Following an unprecedented level of engagement by the private client industry, the OTS published its wide-ranging review of IHT in July 2019. The report clearly, and in some detail, sets out the main complexities and technical issues arising from gifting, IHT and the current exemptions.
Numerous proposals are made within the OTS report and this article only considers some of the key proposals relating to lifetime gifts, Capital Gains Tax (CGT) and issues surrounding business property relief (BPR) and agricultural property relief (APR).
Currently the IHT rules say that if you make a gift within 7 years of your death, it falls back into your estate for the purposes of calculating IHT. If the gift is above the nil rate band allowance, taper relief will apply.
Under the current rules you can make annual gifts of up to £3,000 per year and carry forward the annual gift once, giving you a reduction of £6,000 against IHT. Small tax free gifts of £250 can be given each year to a recipient of your choice.
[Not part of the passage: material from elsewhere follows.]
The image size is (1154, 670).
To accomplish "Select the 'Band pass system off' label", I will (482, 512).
You can also make gifts in consideration of marriage or civil partnership.
The recommendations in relation to the 7 year rule, abolition of taper relief and the proposed introduction of an overall personal gift allowance are sensible and to be welcomed. They would simplify the rules considerably and make it easier for individuals (and their advisers) to think about gifting and estate planning.
Unfortunately, the report did not go so far as to say that the nil rate band (currently at £325,000, where it has been for many years) should be increased or that the residence nil rate band (which is complex) be re-considered, merely noting that the latter is still very new and more time is needed to evaluate its effectiveness (or not!).
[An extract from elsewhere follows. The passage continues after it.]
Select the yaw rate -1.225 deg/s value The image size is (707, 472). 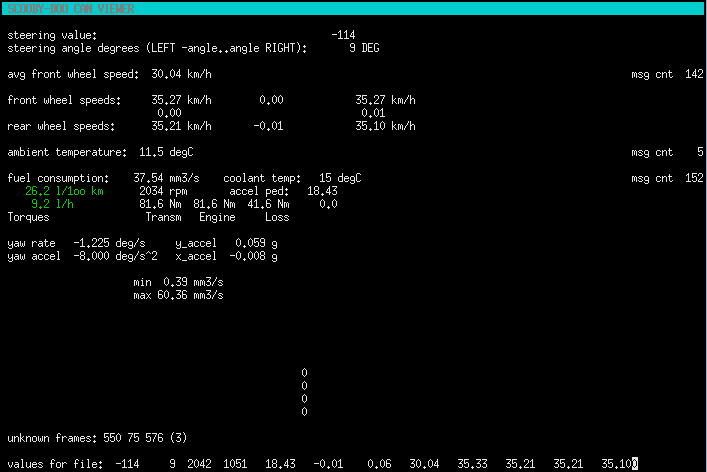pos(109,243)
Generally (and probably reasonably), no capital gains tax is payable on death and where IHT otherwise applies.
The report suggests that the government should consider removing the CGT uplift where a relief or exemption from IHT applies, and instead the recipient should be deemed as having acquired the asset at the historic base cost from the person who has died.
In a sense, the recommendation is logical in that where an asset would be exempt from IHT anyway (due to the application of a relief or exemption), why shouldn't CGT still apply on a later disposal?
However, the recommendation is also quite radical and it would have a significant impact. The government should give this very careful consideration.
An estate can claim both BPR and APR from IHT. The reliefs are to prevent any break up of a company business following death of an owner and there are currently differing requirements needed to qualify for the exemptions in comparison to similar reliefs for CGT. A level of trading activity has to be evidenced for BPR to apply.
Certainly any reform to APR (and HMRC's approach) would be most welcomed as the relief can be difficult for executors to claim, particularly with elderly or ill farmers.
The recommendations in relation to BPR are potentially significant. Aligning the BPR trading test with the tests for gift holdover relief and entrepreneurs' relief would be a simplification but may also make it harder to claim BPR.
The report also notes that the availability of BPR for AIM shares may not be in line with the policy behind BPR generally (to prevent farms or businesses being broken up). It stops short of making any particular recommendations but if BPR was removed from AIM shares that would have a sizeable impact on IHT planning and investment management.
The recommendations around the inconsistencies of the treatment of LLPs and holding companies are also welcome.
Generally the recommendations are sensible and deserve a (cautious) welcome from individuals and advisers. However, it will be interesting to see how the proposals are taken forward (if at all) and the eventual impact on an individual's estate planning and IHT could be significant.